Wie geht es weiter mit dem „Sankt-Franziskus Weg“?

Anfang dieses Jahres endete die Offenlage für die Pläne das Mischgebiet am Sankt-Franziskus-Weg mit einem eigenen Bebauungsplan aus dem Gewerbegebiet „Neunkirchen-Süd“ herauszulösen. Offenbar wollte die Gemeinde möglichst schnell Planungssicherheit erreichen, um im Mischgebiet die Voraussetzungen zu schaffen, um dort eine neue Feuerwehrwache und ein Verwaltungsgebäude der Gemeindewerke errichten zu können.

Initiative-NKS war beim Studium der Vorlagen sofort aufgestoßen, das der Bebauungsplan wiedermal Bauhöhen von 18m zulässt.
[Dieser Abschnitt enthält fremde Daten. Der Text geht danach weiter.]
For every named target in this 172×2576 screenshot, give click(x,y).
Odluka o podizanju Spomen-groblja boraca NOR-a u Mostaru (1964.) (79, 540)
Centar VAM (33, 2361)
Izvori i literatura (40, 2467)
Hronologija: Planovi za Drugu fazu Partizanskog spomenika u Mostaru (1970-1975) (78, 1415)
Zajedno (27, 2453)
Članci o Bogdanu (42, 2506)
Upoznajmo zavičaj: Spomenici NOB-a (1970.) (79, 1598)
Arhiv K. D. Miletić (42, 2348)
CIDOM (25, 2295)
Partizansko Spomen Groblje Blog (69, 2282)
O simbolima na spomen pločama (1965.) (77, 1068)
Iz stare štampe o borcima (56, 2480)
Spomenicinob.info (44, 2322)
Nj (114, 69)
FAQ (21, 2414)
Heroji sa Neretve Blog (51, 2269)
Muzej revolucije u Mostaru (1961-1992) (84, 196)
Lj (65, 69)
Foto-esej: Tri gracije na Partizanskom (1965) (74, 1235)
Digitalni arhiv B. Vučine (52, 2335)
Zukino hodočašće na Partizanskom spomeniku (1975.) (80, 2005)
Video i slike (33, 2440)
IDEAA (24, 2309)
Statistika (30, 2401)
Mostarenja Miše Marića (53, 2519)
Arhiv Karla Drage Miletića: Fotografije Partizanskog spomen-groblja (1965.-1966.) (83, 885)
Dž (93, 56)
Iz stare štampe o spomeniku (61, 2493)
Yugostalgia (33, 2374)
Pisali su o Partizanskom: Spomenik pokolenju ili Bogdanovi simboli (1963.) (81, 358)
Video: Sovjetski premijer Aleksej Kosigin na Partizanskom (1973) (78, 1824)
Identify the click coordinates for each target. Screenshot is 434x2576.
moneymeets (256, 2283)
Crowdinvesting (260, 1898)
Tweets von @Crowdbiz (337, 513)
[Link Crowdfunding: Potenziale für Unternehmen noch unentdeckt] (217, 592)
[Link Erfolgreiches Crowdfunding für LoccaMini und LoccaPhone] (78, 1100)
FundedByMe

Da sich der Verein zuvor erfolgreich gegen einen Bebauungsplan für „Neunkirchen-Süd“ gewehrt hat, der Monsterhallen epischen Ausmaßes ermöglicht hätte, waren wir erneut alarmiert.

Unsere Initiative traf sich in der Folge im Februar mit Mitgliedern der Ratsfraktion der CDU und Herrn Hirtsiefer von der Neunkirchen-Seelscheider Feuerwehr. Wie sich herausstellte, wunderte man sich auch auf Seiten der Feuerwehr über die geplante Gebäudehöhe. Die Feuerwehr brauche keine Gebäudehöhe von 18m – auch nicht für einen Schlauchtrocknungsturm.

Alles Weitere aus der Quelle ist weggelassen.